I have a dataset of ~24GB and I've tried multiple times uploading it with the sync function.
- The cache doesn't work, it attempts to download the dataset every time.
- It "misses" some files somehow. So once the job runs it fails due to missing files.
- I've ran verify afterwards (from the machine I used to upload the data) and it says it's all good. However, once I inspect the zip files on the server (look for the files in the specific zip the state json says they're in) the files are indeed missing.
Hi @<1631102016807768064:profile|ZanySealion18>
sorry missed that one
The cache doesn't work, it attempts to download the dataset every time.
just making sure the dataset itself contains all the files?
Once I used clearml-data add --folder * CLI everything works correctly (though all files recursively ended up in the root, I had luck all were named differently).
Not sure I follow here, is the problem the creation of the dataset of fetching it? is this a single version or multiple versions?
OSX 12.5.1
Python 3.8.1.
Clearml 1.13.1
"clearml-data add --folder ./*" always flattens everything, I have that reproducible 100%.
Clearml 1.13.1
Could you try the latest (1.16.2)? I remember there was a fix specific to Datasets
@<1523701205467926528:profile|AgitatedDove14> Any ideas on this issue? Thanks!

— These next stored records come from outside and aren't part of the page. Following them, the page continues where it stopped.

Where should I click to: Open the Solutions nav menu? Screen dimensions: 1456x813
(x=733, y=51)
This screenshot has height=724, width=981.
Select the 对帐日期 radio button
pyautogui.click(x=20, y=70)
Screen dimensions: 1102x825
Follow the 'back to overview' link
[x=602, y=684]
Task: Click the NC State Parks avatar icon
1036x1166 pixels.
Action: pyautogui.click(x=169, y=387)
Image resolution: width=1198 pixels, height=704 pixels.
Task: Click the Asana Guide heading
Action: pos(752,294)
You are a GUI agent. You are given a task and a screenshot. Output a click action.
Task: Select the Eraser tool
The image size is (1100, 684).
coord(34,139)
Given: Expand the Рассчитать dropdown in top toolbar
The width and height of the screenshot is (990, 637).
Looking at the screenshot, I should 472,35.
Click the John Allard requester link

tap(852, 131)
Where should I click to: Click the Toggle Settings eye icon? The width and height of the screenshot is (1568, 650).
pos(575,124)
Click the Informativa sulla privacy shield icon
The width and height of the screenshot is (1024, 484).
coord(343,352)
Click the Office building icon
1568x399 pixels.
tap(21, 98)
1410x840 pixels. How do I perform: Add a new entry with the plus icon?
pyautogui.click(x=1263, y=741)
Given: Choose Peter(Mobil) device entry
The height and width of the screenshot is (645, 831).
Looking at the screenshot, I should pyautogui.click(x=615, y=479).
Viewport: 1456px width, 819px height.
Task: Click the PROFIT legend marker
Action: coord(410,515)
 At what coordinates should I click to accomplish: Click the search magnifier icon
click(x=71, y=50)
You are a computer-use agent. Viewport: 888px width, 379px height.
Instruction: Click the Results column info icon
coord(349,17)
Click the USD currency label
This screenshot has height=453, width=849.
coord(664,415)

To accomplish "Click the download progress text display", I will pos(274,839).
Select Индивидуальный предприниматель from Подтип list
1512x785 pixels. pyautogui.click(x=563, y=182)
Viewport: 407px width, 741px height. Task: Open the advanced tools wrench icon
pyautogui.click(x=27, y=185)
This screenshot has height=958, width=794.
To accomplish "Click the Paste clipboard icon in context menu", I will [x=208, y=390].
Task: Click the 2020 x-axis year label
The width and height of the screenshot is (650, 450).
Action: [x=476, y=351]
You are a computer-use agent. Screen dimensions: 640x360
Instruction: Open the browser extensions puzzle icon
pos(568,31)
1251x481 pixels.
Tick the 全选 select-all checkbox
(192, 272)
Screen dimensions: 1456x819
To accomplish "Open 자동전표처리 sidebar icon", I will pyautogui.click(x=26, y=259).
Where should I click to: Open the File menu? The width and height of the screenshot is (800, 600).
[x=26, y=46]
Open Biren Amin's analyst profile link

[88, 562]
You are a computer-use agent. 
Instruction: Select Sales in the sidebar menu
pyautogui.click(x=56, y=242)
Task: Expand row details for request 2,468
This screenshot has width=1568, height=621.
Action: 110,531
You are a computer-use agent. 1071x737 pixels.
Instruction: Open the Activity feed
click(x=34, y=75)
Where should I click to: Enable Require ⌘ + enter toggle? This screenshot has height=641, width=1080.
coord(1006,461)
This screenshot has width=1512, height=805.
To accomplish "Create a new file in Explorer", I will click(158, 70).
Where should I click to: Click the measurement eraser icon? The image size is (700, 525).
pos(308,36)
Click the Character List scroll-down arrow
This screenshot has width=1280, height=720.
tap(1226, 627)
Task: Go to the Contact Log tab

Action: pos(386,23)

However, once I extract the zips (or download the dataset through Python API or CLI) not all the files are there.
and all the files are registered in the metadata? coulf you add --verbose
to the sync command to see what it is doing
"clearml-data add --folder ./*" seems to fix this issue though it doesn't preserve my directory structure
This is also odd, it should Not flatten the folder structure. What is your OS / Python / clearml version?
Is this reproducible ? if so, how could we reproduce and debug?
Once I used clearml-data add --folder * API everything works correctly (though all files recursively ended up in the root, I had luck all were named differently).
Single version. The issue seems to be the creation. If I use "clearml-data sync --folder ." it says it uploaded all the files. Running "clearml-data verify --folder ." says it's all good. Metadata on the WebUI reports the expected number of files. However, once I extract the zips (or download the dataset through Python API or CLI) not all the files are there.
"clearml-data add --folder ./*" seems to fix this issue though it doesn't preserve my directory structure so I'd have to write a script to do it manually, but that shouldn't be necessary as clearml-data sync should already be doing that as far as I understand but it seems to have a bug there.